Item coordinate data
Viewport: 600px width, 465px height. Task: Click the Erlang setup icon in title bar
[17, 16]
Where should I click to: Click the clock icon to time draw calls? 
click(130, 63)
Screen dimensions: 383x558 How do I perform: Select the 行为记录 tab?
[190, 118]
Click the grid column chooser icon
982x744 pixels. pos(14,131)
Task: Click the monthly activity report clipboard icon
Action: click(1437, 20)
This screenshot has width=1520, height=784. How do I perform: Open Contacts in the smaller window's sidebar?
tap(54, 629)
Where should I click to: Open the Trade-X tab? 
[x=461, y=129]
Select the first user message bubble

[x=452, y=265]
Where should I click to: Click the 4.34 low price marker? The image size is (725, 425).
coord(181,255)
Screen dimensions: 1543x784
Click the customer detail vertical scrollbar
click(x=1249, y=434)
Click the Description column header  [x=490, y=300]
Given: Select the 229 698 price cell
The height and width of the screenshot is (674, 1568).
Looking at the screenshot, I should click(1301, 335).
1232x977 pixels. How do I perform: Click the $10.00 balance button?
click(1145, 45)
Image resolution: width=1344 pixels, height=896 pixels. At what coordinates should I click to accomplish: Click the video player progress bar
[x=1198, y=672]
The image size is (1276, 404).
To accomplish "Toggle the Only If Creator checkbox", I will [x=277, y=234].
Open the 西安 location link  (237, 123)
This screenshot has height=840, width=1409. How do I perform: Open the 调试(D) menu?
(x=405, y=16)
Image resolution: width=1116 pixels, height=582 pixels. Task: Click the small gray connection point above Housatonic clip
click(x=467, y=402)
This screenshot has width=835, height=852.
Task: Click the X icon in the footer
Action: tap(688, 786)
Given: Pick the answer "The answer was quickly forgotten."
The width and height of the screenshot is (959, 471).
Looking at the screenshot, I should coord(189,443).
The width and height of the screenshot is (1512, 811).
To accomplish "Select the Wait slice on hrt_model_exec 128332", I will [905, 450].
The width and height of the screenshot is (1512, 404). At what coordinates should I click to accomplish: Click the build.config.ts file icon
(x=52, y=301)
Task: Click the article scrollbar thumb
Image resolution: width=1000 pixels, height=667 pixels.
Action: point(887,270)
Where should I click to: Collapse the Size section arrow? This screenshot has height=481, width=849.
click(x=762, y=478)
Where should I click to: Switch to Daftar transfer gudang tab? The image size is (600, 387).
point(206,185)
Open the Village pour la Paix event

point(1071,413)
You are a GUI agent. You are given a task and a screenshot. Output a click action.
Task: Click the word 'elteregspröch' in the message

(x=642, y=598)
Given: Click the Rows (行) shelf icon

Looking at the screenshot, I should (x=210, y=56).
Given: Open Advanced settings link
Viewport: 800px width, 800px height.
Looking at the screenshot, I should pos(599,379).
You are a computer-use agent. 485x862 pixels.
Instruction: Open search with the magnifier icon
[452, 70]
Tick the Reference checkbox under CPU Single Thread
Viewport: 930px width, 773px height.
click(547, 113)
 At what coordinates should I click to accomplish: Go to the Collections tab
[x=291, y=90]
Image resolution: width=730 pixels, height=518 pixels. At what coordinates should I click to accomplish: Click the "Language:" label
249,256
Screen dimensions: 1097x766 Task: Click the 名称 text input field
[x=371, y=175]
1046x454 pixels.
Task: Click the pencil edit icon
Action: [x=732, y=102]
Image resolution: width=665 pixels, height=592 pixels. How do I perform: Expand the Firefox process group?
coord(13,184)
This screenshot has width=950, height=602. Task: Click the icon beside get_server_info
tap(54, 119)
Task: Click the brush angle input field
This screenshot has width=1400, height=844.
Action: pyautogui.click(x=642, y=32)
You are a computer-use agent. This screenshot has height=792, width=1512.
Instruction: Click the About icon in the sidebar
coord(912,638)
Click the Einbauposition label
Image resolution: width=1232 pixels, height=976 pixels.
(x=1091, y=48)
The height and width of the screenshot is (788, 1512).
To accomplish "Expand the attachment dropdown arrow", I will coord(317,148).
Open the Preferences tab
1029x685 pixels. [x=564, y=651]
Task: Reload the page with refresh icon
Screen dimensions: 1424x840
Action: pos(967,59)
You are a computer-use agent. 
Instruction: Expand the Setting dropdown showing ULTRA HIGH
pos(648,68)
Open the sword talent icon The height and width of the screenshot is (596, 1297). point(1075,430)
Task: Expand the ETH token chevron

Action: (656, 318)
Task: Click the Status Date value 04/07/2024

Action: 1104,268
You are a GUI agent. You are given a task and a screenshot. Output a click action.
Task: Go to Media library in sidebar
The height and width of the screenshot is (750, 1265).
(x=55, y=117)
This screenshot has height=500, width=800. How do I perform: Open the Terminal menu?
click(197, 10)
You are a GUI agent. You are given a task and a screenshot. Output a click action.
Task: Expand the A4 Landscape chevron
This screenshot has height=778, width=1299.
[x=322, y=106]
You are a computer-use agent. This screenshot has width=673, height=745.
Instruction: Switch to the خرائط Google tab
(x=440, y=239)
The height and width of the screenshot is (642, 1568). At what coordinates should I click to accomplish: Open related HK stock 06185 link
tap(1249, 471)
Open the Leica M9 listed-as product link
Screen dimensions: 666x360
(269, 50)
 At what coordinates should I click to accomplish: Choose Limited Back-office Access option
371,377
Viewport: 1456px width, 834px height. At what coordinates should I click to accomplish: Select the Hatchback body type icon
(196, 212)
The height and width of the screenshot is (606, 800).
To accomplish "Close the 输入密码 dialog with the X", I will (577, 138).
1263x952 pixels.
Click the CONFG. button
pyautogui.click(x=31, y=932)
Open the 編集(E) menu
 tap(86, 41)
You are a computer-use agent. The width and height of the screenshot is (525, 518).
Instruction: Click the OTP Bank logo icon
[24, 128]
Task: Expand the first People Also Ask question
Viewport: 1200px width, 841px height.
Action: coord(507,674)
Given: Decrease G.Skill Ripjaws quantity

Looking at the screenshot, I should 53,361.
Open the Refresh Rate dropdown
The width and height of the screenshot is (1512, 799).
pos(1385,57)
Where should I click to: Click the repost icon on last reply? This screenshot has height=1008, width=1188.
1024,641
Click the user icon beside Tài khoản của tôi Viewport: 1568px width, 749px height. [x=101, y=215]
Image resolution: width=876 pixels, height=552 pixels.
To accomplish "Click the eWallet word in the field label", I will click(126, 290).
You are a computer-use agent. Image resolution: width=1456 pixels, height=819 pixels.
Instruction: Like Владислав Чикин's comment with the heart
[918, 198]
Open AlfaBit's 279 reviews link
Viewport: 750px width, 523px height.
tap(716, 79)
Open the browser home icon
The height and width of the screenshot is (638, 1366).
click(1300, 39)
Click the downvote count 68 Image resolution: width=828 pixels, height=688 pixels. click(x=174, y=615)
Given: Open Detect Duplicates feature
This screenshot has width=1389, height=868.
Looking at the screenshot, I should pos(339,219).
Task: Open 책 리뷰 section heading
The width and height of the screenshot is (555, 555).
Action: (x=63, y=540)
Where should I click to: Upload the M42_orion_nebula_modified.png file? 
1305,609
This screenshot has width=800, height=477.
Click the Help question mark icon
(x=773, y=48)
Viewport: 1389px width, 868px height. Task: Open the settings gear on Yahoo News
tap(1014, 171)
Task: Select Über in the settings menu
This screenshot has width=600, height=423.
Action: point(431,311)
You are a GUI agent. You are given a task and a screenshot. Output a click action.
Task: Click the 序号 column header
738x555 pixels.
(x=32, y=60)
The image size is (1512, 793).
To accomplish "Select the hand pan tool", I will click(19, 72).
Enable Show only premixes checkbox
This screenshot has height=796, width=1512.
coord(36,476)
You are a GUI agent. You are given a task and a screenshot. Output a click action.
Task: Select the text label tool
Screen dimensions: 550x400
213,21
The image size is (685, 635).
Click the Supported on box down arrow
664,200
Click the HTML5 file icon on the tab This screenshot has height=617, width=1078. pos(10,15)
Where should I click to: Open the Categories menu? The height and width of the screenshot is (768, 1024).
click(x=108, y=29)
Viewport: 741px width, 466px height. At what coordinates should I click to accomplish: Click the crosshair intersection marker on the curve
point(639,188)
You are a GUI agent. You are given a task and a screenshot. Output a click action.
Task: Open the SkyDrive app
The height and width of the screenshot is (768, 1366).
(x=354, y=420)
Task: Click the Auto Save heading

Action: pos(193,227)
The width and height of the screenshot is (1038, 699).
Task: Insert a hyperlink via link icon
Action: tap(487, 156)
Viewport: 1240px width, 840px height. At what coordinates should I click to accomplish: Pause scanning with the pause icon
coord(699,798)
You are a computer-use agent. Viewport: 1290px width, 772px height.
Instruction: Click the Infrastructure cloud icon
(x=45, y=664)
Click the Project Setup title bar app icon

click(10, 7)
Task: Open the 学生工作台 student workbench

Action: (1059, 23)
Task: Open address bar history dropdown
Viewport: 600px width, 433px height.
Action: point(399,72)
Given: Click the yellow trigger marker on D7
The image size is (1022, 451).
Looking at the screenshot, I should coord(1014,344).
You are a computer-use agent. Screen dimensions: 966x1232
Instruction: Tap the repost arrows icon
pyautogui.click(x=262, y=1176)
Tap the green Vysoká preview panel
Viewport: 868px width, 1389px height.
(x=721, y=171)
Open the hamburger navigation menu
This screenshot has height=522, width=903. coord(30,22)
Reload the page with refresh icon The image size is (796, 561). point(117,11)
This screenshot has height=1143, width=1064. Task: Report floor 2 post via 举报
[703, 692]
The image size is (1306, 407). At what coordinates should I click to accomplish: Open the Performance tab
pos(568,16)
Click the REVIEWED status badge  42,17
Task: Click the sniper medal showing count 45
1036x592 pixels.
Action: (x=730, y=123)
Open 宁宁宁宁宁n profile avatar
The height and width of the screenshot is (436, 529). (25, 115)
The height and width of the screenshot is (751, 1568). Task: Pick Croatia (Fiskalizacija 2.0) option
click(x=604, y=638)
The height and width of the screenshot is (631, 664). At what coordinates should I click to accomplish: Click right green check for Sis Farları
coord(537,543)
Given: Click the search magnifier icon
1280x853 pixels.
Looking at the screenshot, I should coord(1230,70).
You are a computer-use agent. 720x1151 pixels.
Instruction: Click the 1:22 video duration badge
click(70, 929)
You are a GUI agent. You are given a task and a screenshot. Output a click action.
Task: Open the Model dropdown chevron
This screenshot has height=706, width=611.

▶ **SET EXERCISE**
Switch "magnifier" to "magnifying glass" in the rows running from the one containing "Task: Open address bar history dropdown" down through the last row, keeping all else unchanged. Write out only those rows.

▶ **COMPLETED EXERCISE**
Task: Open address bar history dropdown
Viewport: 600px width, 433px height.
Action: point(399,72)
Given: Click the yellow trigger marker on D7
The image size is (1022, 451).
Looking at the screenshot, I should coord(1014,344).
You are a computer-use agent. Screen dimensions: 966x1232
Instruction: Tap the repost arrows icon
pyautogui.click(x=262, y=1176)
Tap the green Vysoká preview panel
Viewport: 868px width, 1389px height.
(x=721, y=171)
Open the hamburger navigation menu
This screenshot has height=522, width=903. coord(30,22)
Reload the page with refresh icon The image size is (796, 561). point(117,11)
This screenshot has height=1143, width=1064. Task: Report floor 2 post via 举报
[703, 692]
The image size is (1306, 407). At what coordinates should I click to accomplish: Open the Performance tab
pos(568,16)
Click the REVIEWED status badge  42,17
Task: Click the sniper medal showing count 45
1036x592 pixels.
Action: (x=730, y=123)
Open 宁宁宁宁宁n profile avatar
The height and width of the screenshot is (436, 529). (25, 115)
The height and width of the screenshot is (751, 1568). Task: Pick Croatia (Fiskalizacija 2.0) option
click(x=604, y=638)
The height and width of the screenshot is (631, 664). At what coordinates should I click to accomplish: Click right green check for Sis Farları
coord(537,543)
Given: Click the search magnifying glass icon
1280x853 pixels.
Looking at the screenshot, I should coord(1230,70).
You are a computer-use agent. 720x1151 pixels.
Instruction: Click the 1:22 video duration badge
click(70, 929)
You are a GUI agent. You are given a task and a screenshot. Output a click action.
Task: Open the Model dropdown chevron
This screenshot has height=706, width=611.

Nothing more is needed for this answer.